Text passage:
• • • • • • •

# Is there a way to limit searches to particular subforums?



## ElectroGeek (Sep 5, 2011)

Is there a way to limit searches to particular subforums/threads?

Many threads are extremly long and subforums really big. You should search before starting a new thread, but relavent results are hard to find.

I only use my phone(no computer) and most times use tapatalk.

Thanks...

Droid2 Global CM4D2G-GB-20120124.zip ***CM7 x13thangelx Kang***


----------



## poontab (Jun 7, 2011)

Yes just navigate to that particular subforum & search. It automatically changes the search parameters.


----------



## ElectroGeek (Sep 5, 2011)

What about in thread search

Droid2 Global CM4D2G-GB-20120124.zip ***CM7 x13thangelx Kang***


----------



## poontab (Jun 7, 2011)

b16 said:


> Finally, somewhere you can go, without a leash.


Yes search will only search the thread if you are utilizing it from within a thread.

• • • • • • •

To-do list:
• A. From the forum thread about limiting searches to subforums, copy the passage that begins at "I only use my" and stops after "the search parameters.".
• B. Continue the forum thread about limiting searches to subforums, starting after its final line.

Information supplied:

• • • • • • •

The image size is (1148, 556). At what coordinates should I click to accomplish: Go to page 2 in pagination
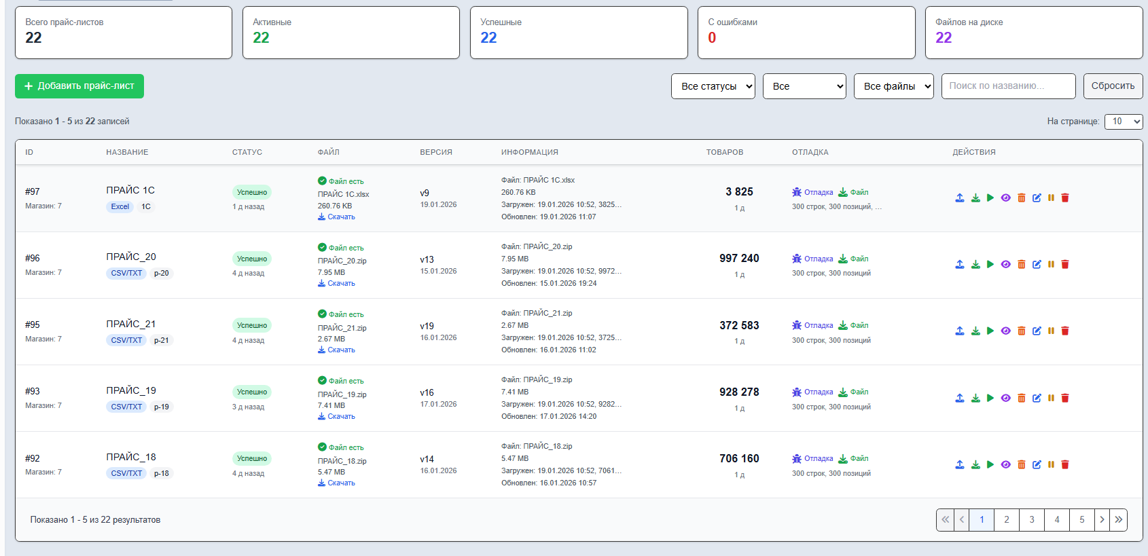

• • • • • • •

Results of the exercise:
• A.
I only use my phone(no computer) and most times use tapatalk.

Thanks...

Droid2 Global CM4D2G-GB-20120124.zip ***CM7 x13thangelx Kang***


----------



## poontab (Jun 7, 2011)

Yes just navigate to that particular subforum & search. It automatically changes the search parameters.

• B.
----------



## ElectroGeek (Sep 5, 2011)

poontab said:


> Yes search will only search the thread if you are utilizing it from within a thread.


and how do you do that with tapatalk

Droid2 Global CM4D2G-GB-20120124.zip ***CM7 x13thangelx Kang***


----------



## poontab (Jun 7, 2011)

ElectroGeek said:


> and how do you do that with tapatalk
> 
> Droid2 Global CM4D2G-GB-20120124.zip ***CM7 x13thangelx Kang***


You go here & request that feature.


----------



## jellybellys (Apr 3, 2012)

poontab said:


> You go here & request that feature.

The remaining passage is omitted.